Las necesidades realmente básicas para sobrevivir son el alimento, el vestido y la vivienda y a su consecución dedica una gran parte de la humanidad todo su tiempo y esfuerzo. También en nuestro mundo desarrollado, no hace tantos años, estábamos en la misma situación. En muchas economías de subsistencia, donde se producía solo para el autoconsumo, todo el trabajo iba encaminado a generar los alimentos necesarios para poder comer, generando un escasísimo excedente, que se comerciaba en el mercado local, lo que permitía comprar aquellos escasos bienes que no se producían en el entorno familiar.

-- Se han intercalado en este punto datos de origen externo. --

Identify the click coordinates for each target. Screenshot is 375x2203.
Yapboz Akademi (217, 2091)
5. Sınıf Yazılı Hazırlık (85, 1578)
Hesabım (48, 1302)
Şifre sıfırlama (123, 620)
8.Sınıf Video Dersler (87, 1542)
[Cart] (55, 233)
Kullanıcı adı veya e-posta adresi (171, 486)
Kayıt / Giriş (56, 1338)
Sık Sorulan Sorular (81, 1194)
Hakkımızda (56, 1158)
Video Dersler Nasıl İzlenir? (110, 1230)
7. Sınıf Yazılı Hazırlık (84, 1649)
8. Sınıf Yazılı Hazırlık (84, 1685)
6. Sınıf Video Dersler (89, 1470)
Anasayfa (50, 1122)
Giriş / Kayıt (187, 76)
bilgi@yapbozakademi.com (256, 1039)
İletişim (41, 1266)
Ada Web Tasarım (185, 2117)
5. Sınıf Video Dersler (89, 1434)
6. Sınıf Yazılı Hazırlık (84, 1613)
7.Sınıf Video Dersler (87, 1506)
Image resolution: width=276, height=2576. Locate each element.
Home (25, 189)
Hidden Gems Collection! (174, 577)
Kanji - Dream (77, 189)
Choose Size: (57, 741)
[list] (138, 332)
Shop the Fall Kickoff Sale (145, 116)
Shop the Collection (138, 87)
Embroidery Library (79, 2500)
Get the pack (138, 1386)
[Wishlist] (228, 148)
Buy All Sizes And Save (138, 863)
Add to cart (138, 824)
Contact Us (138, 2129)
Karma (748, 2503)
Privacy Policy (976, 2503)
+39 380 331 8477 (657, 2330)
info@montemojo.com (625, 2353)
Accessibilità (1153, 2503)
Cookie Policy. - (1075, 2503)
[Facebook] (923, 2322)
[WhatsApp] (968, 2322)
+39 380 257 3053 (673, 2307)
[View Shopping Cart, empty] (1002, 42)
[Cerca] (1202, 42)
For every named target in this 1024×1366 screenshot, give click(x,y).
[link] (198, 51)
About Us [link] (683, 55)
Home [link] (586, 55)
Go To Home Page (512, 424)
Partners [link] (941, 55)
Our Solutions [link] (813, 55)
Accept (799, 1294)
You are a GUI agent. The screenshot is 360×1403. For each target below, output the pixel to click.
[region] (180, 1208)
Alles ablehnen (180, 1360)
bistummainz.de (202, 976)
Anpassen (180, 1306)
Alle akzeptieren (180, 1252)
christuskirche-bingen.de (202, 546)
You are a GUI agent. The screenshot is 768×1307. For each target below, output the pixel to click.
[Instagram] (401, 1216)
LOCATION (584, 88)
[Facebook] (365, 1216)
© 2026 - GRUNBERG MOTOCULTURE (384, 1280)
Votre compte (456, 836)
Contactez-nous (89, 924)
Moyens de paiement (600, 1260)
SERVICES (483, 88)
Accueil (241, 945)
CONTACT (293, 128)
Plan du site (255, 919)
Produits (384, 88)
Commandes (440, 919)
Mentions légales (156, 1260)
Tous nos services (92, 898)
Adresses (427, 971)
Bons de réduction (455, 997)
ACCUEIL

En el caso concreto de la Galicia rural, el único excedente producido por la economía familiar, y por tanto fuente de ingresos monetario, era la venta de algún ternero, cerdo o gallina, complementado en la posguerra con la venta periódica de madera de los bosques de la familia, en un tiempo en el que aun producía algún ingreso extraordinario. Bajo esta perspectiva, todo el trabajo de la familia se utilizaba para sembrar y recolectar las cosechas, que se consumían en su totalidad, tanto en la alimentación humana como del ganado, que a su vez facilitaba la carne y la leche que completaban la dieta disponible. No es de extrañar que tradicionalmente los hombres del campo gallego emigraran, al menos temporalmente, para generar unos recursos monetarios, que sirvieran para completar las necesidades de vivienda y alguna pequeña liberalidad.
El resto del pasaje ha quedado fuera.